Centers of Excellence?

How does it work to be seen by the doctors at a Center of Excellence?

The closest hospital to my house is the Perelman School Of Medicine at University of Pennsylvania. All of the doctors listed take my insurance (thank goodness) - but how does it work to be seen by someone?

I was first diagnosed in Feb of this year, received 5 IVIG treatments and was progressing slowly. Relapsed in early April and had six plasmapheresis treatments and the result was amazing, I was almost back to normal - walking without a cane, hand strength back, all tingling gone - but its now 10 days after my last plasmapheresis treatment and it's all coming back. The numbness, tingling, weakness, difficulty walking. I will be going back to the hospital tomorrow, but I'm scared that they have tried all they know how to try and am now thinking about making the move to a Center of Excellence for treatment, even though it's 90 minutes away. But how do I get in? Does anyone have experience with this? Please let me know, I want to start making calls tomorrow.

I have an appointment at a Center for Excellence in June. I had to have a referral from my Neurologist then had to submit certain requested data and reports to be reviewed. They just wanted certain labs, notes, and tests but not everything. I had to keep it concise-less than 30 pages. Then they let me know if I had been accepted for an appointment or not. Now I'm gathering everything that I need for that appointment-copy of the referral, scans on discs, past notes & results, and my questions. I hear that you don't have much time so you have to be organized and ready. They have also scheduled an EMG for me there.

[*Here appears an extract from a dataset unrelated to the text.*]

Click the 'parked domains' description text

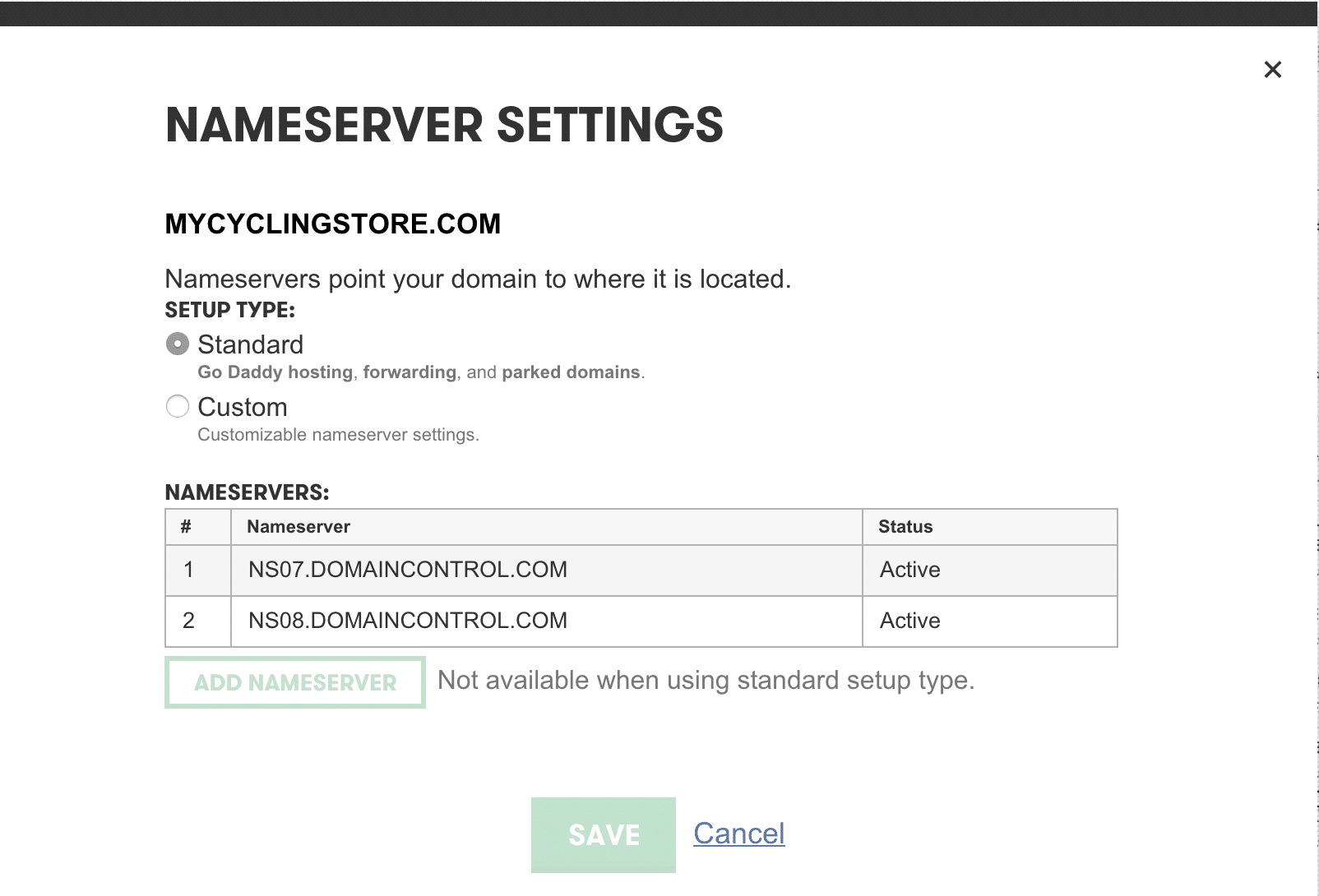(x=571, y=372)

Hello! My son, now age ten, was diagnosed with GBS in December 2014. He was treated with IVIG and had good results. First a fast recovery, then a very slow one. He relapsed in February 2015 after a sinus congestion. since our first neurologist seemed more confused than we were, we changed to a more experienced one and to a hematologist. I mention this because I feel it has been a fantastic combination. Neurologists treat the symptoms, hematologists the cause. He prescribed steroids. I know they don’t work for everyone, so they first tried them for 5 days. In the case of my son, it took little time to see results. They then prolonged treatment to 14 days, then 14 days of half dose, 7 days of 1/4 the dose, and finally 14 days 1/4 dose one day yes and none the next. Now he’s back to being a kid, running, skipping and happy. Of course we’re always concerned of relapses. Just last week he got another sinus congestion and he was constantly testing his strength to make sure it wasn’t going anywhere. Thank God nothing happened. He’s stll running!!! We were also told recovery is like the stock market on the rise. You may expect some days were recovery is stalled and even on the fall for a bit (if the body is fighting a cold for example), but then it should start going up again…
Steroids suppress the immune system and are anti inflammatory, and therefore can be a good treatment option. But ice also heard they don’t work for everyone. The hematologist explained it takes 30 weeks for the antibodies to “deactivate” completely, so they sometimes prescribe IVIG treatments or plasmapheresis every 3 to 4 weeks for 30 weeks, until they become inactive by not allowing them to react. It’s good to hear from an hematologist how the immune system works with GBS.
The reason I mention all this is I do think getting the right treatment takes some trial and error, and lots of patience. See what they have to say at the Center of Excellence. Hopefully they also have hematologists and neurologists in their group.
I wish you a steady recovery and hope you get back to your strong self again. It takes time, lots of it. Keep a positive attitude. And patience!!! Our hematologist always mentions 18 months as the time we should expect for complete recovery.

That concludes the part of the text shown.